Tutto ha inizio con l'assurda convinzione dell'allora presidente Usa Trump del fatto che il cosiddetto Russiagate, l'inchiesta sulle presunte ingerenze russe nelle elezioni Usa del 2016, fosse un complotto operato niente meno che da Renzi e Obama. William Barr, allora procuratore generale, si reca a Roma per indagare sul caso. In particolare il 15 agosto 2019 partecipa a una misteriosa cena con il capo del Dis Vecchione, rivelata da un'inchiesta di «Repubblica» e a cui Conte non aveva mai fatto cenno e di cui dice di non sapere nulla; il che sarebbe ancora più grave, perché vorrebbe dire che o ha mentito Conte o ha mentito Vecchione, o hanno mentito entrambi. Un episodio gravissimo anche dal punto di vista istituzionale: il protocollo infatti avrebbe voluto che Barr incontrasse il suo omologo Bonafede e non certo il capo dei servizi. Attenzione poi alle date: perché il 27 agosto, mentre Conte si trovava a combattere per restare Presidente del Consiglio, arriva l'endorsement di Trump, che definisce «Giuseppi» uomo di grande talento, augurandosi che resti premier. Un ringraziamento per le informazioni fornite a Barr? Chissà.

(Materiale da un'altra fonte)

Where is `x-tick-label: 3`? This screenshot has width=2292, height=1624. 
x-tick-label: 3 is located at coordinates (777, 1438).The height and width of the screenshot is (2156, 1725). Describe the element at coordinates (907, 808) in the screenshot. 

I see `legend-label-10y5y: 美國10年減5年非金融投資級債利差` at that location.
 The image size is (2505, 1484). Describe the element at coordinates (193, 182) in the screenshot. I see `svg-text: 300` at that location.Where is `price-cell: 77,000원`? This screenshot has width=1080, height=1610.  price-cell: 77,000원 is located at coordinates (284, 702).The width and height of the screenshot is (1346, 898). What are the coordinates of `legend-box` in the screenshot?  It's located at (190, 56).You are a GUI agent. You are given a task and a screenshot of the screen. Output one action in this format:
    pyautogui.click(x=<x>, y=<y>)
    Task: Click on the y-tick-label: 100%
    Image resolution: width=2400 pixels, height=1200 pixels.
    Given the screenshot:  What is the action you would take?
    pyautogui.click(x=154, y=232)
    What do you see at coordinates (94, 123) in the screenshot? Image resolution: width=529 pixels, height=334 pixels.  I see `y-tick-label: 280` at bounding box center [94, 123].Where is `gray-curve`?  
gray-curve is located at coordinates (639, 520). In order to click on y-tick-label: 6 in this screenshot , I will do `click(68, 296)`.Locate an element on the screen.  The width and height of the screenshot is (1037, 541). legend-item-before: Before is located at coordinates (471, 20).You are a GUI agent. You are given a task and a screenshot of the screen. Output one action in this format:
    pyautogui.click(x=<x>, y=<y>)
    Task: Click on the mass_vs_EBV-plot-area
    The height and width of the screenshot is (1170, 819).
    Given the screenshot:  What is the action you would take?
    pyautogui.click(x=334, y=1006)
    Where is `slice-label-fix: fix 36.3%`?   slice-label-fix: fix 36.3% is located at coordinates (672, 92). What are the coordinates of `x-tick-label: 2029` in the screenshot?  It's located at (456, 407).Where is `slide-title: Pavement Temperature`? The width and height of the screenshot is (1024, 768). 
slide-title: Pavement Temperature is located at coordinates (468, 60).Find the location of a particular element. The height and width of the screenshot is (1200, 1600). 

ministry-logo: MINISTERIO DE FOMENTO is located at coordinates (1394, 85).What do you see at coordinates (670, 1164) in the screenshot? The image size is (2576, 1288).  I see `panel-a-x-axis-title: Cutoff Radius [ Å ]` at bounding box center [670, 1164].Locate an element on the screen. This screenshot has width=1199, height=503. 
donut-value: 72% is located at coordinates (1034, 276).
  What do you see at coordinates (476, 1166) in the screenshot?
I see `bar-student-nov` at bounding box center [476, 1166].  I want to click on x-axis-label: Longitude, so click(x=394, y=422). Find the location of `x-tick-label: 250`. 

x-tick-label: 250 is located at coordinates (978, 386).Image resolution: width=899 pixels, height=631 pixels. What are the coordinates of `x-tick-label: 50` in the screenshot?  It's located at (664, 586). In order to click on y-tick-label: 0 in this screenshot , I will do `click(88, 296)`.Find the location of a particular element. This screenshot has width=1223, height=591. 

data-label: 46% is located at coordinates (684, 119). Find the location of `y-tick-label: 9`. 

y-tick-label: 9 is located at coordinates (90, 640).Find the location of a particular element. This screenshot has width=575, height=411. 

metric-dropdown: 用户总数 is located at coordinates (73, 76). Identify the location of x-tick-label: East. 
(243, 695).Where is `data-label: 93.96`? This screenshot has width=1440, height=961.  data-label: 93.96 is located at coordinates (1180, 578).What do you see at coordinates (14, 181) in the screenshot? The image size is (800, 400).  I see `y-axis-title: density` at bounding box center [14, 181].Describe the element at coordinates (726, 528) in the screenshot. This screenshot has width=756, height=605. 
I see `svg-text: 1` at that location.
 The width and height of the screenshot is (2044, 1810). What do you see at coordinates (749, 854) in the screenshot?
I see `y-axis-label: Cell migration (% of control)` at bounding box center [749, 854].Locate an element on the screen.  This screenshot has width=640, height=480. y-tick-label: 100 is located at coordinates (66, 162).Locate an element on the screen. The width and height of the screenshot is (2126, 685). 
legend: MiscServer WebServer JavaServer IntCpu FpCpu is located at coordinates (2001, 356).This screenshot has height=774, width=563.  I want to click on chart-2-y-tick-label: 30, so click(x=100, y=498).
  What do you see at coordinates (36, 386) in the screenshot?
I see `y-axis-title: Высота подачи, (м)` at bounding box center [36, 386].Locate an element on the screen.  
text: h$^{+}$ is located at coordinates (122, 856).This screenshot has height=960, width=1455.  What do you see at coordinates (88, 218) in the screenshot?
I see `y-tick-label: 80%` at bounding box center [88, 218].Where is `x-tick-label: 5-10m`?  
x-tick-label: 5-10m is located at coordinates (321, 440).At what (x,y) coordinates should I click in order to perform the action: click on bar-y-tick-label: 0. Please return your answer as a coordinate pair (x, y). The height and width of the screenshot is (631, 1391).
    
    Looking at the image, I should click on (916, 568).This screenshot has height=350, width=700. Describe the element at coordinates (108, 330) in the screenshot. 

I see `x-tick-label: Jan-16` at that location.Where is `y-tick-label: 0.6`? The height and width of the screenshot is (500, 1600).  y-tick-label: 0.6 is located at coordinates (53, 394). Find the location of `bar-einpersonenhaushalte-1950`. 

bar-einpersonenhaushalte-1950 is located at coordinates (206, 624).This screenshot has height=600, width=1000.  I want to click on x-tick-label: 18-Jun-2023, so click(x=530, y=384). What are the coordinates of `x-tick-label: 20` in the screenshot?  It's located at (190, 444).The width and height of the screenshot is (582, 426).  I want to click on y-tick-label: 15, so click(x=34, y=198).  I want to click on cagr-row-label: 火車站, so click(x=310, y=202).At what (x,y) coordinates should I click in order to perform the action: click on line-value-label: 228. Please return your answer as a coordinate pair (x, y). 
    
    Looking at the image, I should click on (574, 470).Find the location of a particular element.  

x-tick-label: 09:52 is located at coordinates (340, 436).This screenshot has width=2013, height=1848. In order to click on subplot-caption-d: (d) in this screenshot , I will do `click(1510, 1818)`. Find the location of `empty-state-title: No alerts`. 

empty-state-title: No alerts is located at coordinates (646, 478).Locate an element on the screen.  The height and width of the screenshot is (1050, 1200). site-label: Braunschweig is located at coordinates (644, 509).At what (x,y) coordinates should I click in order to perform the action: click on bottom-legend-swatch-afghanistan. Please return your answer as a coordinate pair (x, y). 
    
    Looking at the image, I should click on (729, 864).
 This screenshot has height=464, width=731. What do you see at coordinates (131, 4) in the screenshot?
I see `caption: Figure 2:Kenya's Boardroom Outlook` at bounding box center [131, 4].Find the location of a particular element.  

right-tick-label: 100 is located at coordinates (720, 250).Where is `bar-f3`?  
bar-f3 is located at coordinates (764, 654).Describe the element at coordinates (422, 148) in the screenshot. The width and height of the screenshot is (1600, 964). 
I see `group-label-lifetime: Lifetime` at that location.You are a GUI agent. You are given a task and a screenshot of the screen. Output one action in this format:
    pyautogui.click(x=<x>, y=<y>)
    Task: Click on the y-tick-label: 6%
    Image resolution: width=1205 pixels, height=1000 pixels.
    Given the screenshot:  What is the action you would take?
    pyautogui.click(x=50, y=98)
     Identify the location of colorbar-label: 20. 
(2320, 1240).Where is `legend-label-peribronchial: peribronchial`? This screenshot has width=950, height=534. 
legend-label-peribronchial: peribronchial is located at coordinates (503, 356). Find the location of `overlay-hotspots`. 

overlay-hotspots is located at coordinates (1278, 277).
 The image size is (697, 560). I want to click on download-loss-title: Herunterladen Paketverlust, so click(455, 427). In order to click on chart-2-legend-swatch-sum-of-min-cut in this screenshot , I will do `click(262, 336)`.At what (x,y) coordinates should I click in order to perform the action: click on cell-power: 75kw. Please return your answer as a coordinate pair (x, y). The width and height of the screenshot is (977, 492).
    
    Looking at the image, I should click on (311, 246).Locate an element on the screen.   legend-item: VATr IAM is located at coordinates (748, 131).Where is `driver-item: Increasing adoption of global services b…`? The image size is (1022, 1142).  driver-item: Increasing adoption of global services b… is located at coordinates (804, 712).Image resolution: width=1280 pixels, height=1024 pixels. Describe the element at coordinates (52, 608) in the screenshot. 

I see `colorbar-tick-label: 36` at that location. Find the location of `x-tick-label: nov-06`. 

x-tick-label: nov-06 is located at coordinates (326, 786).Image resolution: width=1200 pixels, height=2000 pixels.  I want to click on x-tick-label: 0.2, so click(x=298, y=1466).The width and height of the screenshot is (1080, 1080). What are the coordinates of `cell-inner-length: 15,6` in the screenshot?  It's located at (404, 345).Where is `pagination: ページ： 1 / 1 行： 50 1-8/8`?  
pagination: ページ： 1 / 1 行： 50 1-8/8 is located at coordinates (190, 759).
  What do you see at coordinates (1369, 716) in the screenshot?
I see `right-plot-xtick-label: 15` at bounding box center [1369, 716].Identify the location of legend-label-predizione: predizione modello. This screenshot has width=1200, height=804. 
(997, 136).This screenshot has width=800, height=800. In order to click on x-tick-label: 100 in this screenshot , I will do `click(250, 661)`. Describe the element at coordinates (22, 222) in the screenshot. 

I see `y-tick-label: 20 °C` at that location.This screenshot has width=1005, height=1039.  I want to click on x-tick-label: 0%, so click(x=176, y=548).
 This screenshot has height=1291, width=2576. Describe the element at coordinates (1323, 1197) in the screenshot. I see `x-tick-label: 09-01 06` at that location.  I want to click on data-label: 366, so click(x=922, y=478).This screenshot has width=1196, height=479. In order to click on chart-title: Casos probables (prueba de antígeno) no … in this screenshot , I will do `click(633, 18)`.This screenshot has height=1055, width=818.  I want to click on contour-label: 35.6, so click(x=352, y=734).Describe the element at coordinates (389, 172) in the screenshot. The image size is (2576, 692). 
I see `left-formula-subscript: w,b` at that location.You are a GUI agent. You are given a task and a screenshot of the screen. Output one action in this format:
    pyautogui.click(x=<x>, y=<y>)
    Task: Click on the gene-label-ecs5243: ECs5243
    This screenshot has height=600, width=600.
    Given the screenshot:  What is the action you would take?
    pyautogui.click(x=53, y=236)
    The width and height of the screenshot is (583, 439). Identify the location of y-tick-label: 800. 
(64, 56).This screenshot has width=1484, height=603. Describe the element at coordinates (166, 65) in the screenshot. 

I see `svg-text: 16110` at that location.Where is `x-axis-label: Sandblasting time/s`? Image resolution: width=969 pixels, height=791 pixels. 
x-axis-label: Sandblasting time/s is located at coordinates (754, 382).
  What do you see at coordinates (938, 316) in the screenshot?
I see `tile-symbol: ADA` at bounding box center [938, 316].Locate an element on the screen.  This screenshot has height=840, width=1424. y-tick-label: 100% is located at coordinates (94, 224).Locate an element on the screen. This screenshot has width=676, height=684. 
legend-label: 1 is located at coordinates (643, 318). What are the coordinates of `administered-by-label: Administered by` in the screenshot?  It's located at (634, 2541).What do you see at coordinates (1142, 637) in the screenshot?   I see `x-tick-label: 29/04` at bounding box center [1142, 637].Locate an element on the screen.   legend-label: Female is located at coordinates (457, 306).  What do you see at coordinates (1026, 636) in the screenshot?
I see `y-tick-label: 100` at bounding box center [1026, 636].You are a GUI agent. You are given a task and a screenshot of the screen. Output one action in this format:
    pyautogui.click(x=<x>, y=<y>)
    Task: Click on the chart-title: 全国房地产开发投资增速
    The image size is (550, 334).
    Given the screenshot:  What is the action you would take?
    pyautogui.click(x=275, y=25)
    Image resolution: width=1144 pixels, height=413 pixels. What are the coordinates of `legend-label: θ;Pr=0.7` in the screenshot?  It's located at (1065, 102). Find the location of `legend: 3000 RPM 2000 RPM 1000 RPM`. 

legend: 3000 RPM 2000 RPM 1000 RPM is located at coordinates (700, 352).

Ma l'ambiguità di Giuseppi non si ferma al rapporto con Trump. Molto dovrebbe chiarire anche sulla tristemente famosa missione dei russi a Bergamo, quando permise l'arrivo di un contingente militare da Mosca, per cui l'Italia ha pagato 3 milioni di euro, senza che tuttavia tale spesa fosse giustificata da un aiuto significativo nella lotta al Covid. A cui si aggiunge il mistero dei 100 nominativi dei militari che non si trovano nei registri ufficiali. Il sospetto è che lo scopo di Putin fosse quello di accedere a informazioni riservate e che il premier Conte, magari inconsapevolmente, lo abbia permesso. E ancora, sul suo rapporto con i cinesi: dalla via della Seta, il ridicolo accordo commerciale firmato con Pechino, alla gestione Covid, con le tristemente celebri mascherine cinesi non filtranti acquistate da Arcuri, ai respiratori farlocchi. Sarà per questo che il M5s si oppone a una commissione d'inchiesta sulla gestione del Covid?